■ **Document excerpt**
** Begin **
Emmanuel: Mm-hmm. No I remember vividly that's a disaster that's looming that we will get to WooCommerce. Shopify folk. Yeah, use Shopify, WooCommerce is no good for ecom.
Grace: Yeah, no, we very quickly switched to Shopify. We were managing our inventory on Excel and drawing it down pretty much on our own. All of this was so manual. Everything was like paper and pencil at this point, but computer. So we launched in late September. I go back to the second quarter of grad school and we had, we're still rejoicing. I think maybe one sale a day, two sales a day. We're still trying to find how we are going, like where are we gonna find the right market? And fast forward to October, around the October, around this time, October, suddenly we had 25 sales in a day. Now mind you, when we launched, of course, we, Angel had emailed 100 different influencers, sorry, they weren't called influencers, YouTubers with a high following as we called them. And just to see if they would be willing to include our videos, our product in one of their videos. We got zero, we got three responses out of a hundred. Sorry, I mean, technically 300 emails because she emailed them all like three times each, you know, hey, just following up, hey, just following up, you know. And we got three responses. One said, no, thank you. One said, I'm moving, maybe contact me in a month. And the last one said, never heard of sleeping with satin, but go ahead and send me one. So we only really sent out one set of product to any influencer. That was at the end of September. I'm back in Chicago, going to school and we're, we're still trying to just make it with one or two sales, rejoicing at two sales a day. And then suddenly we had that random spike at the end of the month. That was, of course, our very first, what we now know as influencer, who posted and was like, oh, there's our marketing channel and that could work. And Emmanuel, you're the one that dug in and saw where all that traffic was coming from and saw that it was all coming from that one maybe. It came from the one person who said, send me the product and we'll see. And then you got her to do one or two more in succession, right? Oh, she just did another one? That's cool.
Emmanuel: No, I didn't get her. She did it. She just did another one. Yeah. And in fact, we tried later to get her to do more. She wouldn't because back then, influencers had much more clout and integrity than authenticity. They were like, she was like, I don't want to be a shill for a brand. Everything I recommend, I'm not sponsored, no one pays me and she refused to even talk to us really. She sent a couple polite no thank yous when we said, Hey, would you like us to pay you? Would you do this again? Sent a couple of polite ones and then stopped responding. That was it. But yeah, I said, no, no. I did my thing and I'm done now. But yeah, I love that story because it highlights, A, get your tracking in place, right? So Google Analytics and all those things, we had no idea how to use those things on the technical side. Had no idea, because we were selling one or two a day. It was like, why even bother? I knew exactly who it was, Dorothea Green, like you said, a second ago, we knew everyone that bought.
** End **
■ **Information shown**
** Begin **
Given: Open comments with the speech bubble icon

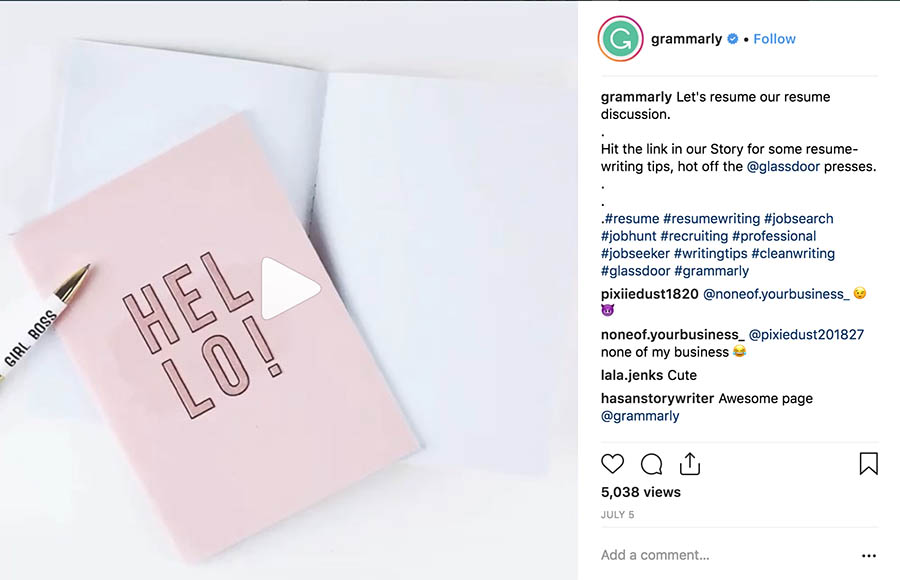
** End **
■ **Aim of the task**
Give a two-sentence summary of the transcript. The data has no connection to the transcript.

■ **The result**
Grace recalls that after a late-September launch brought only one or two sales a day, sales suddenly jumped to 25 in a day in October, and the traffic was traced to the only one of 100 emailed YouTubers who had agreed to be sent the product. Emmanuel adds that this person later refused offers of payment to post again, and he says the story shows why tracking such as Google Analytics should be in place.